When I first attended C2 Montréal in the spring of 2016, it was easy to see why the three-day celebration of creativity and commerce (hence the name “C2”) has established itself as one of the most innovative business conferences in the world. The talking heads in windowless ballrooms and mile-long show floors in windowless exhibit halls that outsiders often associate with the meetings and events industry were nowhere to be found. Instead, I sampled herbs in a meditative garden, shared an umbrella under fake snow with a stranger, listened to live improvised music in between educational sessions in a circus tent, and chose my lunch options from an array of food trucks parked next to a dock where other attendees boarded a boat for a ride on the Lachine Canal.
So when Tourisme Montréal hosted Convene on a press trip to experience C2 2017, I assumed I had a good idea of what to expect. What could C2 possibly do to change up the experience?
A lot, it turns out. Arsenal, the industrial art exhibition space where C2 attendees gather each year, was refreshed with new art installations, new interactive labs, and a new fishbowl-style studio that shared the experience on YouTube. The C2 Village — the outdoor portion of the program — was reconfigured with sponsored private shipping-container lounges. The Big Top, a circus tent where big-name speakers take the stage, featured new 360-degree seating and a projection-mapped ceiling screen above the audience. For people who had participated the previous year — or attended any other iteration of C2 since it launched in 2012 — 2017 felt like an entirely new experience.
Blank Canvas for Creativity
In 2017, the central theme was “Ecosystems,” which aimed to help 6,000 attendees — a new record for C2 — examine the “complex networks and interconnected systems” that shape today’s world. The topic chosen each year is intentionally broad enough to allow for a wide range of interpretations and activations that a diverse attendee base — including forward-thinking leaders from more than 20 industries — finds relevant. The C2 team embraces the freedom to explore opportunities that can connect the dots between and among the theme, the environment, and the speakers in the program. “It’s an 18-month planning cycle,” Langevin said. “We allow for a lot of time so we can think about how to bring the theme to life literally.”
Playing Pinball
That work isn’t confined to email exchanges and meetings in a standard office space.

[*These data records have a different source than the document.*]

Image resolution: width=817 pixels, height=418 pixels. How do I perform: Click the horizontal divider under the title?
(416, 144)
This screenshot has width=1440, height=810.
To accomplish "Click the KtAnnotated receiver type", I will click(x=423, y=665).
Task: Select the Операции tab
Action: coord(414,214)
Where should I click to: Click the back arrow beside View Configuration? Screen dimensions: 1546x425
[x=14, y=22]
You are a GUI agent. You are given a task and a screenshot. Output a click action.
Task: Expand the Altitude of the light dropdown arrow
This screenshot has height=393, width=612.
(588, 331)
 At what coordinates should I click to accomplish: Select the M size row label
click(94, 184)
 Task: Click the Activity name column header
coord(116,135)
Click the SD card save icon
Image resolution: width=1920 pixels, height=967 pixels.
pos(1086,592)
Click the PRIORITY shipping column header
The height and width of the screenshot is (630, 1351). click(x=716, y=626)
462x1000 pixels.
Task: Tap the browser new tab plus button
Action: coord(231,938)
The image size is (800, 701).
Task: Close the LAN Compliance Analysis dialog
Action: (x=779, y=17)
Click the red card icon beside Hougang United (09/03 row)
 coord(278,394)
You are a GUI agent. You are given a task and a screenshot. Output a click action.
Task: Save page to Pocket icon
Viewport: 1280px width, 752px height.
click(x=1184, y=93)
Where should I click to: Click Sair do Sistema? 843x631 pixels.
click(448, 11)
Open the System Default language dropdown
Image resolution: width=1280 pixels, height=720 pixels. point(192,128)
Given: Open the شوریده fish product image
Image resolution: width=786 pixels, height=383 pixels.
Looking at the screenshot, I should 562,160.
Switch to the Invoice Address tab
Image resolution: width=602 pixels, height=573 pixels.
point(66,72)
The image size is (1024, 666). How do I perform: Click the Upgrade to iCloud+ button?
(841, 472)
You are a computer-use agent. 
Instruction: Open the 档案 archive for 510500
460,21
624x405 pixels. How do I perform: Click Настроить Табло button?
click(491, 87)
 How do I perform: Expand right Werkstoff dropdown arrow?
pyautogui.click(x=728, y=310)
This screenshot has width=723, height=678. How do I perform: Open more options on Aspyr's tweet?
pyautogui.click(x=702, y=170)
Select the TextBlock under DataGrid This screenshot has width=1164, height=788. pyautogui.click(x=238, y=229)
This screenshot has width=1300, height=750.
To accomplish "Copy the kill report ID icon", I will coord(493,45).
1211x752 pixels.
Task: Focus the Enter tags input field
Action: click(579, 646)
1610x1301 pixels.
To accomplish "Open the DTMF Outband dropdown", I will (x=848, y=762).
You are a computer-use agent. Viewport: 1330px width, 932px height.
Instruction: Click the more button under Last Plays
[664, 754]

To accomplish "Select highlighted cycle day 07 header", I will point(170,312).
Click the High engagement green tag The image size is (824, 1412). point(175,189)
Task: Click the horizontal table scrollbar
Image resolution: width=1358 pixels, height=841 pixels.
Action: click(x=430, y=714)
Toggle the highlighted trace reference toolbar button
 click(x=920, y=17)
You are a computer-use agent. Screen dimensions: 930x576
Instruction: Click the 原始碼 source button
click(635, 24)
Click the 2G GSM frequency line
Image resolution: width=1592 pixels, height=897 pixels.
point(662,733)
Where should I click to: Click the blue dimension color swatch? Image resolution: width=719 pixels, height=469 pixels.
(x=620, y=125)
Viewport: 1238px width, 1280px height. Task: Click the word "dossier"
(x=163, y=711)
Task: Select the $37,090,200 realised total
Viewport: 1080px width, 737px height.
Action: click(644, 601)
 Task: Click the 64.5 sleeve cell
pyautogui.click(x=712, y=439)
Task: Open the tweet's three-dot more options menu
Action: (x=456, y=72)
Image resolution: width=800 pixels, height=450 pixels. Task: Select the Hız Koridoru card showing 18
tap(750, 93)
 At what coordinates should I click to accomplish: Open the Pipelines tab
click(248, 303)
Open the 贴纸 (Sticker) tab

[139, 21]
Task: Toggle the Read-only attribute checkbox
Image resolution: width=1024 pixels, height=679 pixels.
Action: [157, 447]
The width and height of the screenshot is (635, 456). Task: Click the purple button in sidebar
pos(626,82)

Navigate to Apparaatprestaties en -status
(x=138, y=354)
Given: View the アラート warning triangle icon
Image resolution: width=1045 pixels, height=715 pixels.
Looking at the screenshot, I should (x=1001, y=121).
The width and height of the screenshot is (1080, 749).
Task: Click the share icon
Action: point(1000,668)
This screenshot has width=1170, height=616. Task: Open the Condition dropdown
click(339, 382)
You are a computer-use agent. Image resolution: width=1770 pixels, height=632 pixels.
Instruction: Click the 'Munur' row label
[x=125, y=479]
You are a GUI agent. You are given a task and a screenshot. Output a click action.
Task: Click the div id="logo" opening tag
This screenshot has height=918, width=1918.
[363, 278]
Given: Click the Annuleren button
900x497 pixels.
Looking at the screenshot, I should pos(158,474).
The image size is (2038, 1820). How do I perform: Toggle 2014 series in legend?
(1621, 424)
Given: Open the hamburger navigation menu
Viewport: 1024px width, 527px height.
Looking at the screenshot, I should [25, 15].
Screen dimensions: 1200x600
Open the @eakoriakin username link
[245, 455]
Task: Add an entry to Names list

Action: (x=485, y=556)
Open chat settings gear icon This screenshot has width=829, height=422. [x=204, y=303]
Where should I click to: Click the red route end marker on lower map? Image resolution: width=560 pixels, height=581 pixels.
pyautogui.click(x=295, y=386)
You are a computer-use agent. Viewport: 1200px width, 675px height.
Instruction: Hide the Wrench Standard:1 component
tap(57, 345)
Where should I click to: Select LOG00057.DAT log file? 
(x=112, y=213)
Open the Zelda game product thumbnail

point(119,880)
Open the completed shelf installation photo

Instead, C2 plans creative retreats to fuel brainstorming sessions. Some are as small as two individuals, while others might bring together 50 people for a full day of trading ideas and dreaming of new ways to reshape the on-site experience. Regardless of the size, each retreat relies on a process Langevin likens to an arcade game.
“We want to pinball ideas,” Langevin said. “You throw an idea really hard, and it pinballs against the other minds in the group. An idea is the first piece, and other minds can take that initial concept to unexpected places.”
While the process may sound unorganized, there’s an overarching goal that dictates the conversations. “When we design those retreat days, we do it with a very clear view of the outcomes that we’re looking for on the other end,” Langevin said. “But it’s a process. You don’t come out of a retreat with a perfect understanding of what will happen.”
Discussions That Travel in Many Directions
For C2 Montréal 2017, the “Ecosystems” theme provided a launching pad for organizers to discuss moonshots — “the aspirational ideas that move mankind forward,” Langevin said. “We started thinking about what makes a moonshot and its role in disrupting and shaping ecosystems. A moonshot is only possible if you take your feet off the ground and allow yourself to think about a world that doesn’t exist yet.”
That definition led to the Sky Lab, an interactive piece of the program that lifted attendees 20 feet from the ground and surrounded them with a projection screen. “You lose spatial reference points,” Langevin said, “and it allows you to start breaking free from the world and the constraints around you.”
While C2’s brainstorming process results in big-budget ideas like Sky Lab, the retreats also yield plenty of options for more affordable activations. For example, in an effort to help attendees think about the ecosystem of food ingredients, C2 offered an unexpected conference activity: the Cake Lab, where participants contributed to baking a huge 10-layer cake over three days.
“Some ideas will lead to stunning installations like Sky,”Langevin said, “but others can feel much more simple. Each year, our goal is to design a place where moments of inspiration and surprise can take people to their most creative places.”
After six years, it’s clear that C2 is delivering on that promise. Harvard Business Review described it as “a conference unlike any other.” Accolades like that can be heady, but the secret to C2’s reputation as an innovator in business events may be that its organizers haven’t cornered themselves into thinking they actually belong in the industry.
“Is C2 an event?” Langevin asked. “My answer is no. C2 is a convening that sets the stage to awaken the imagination.”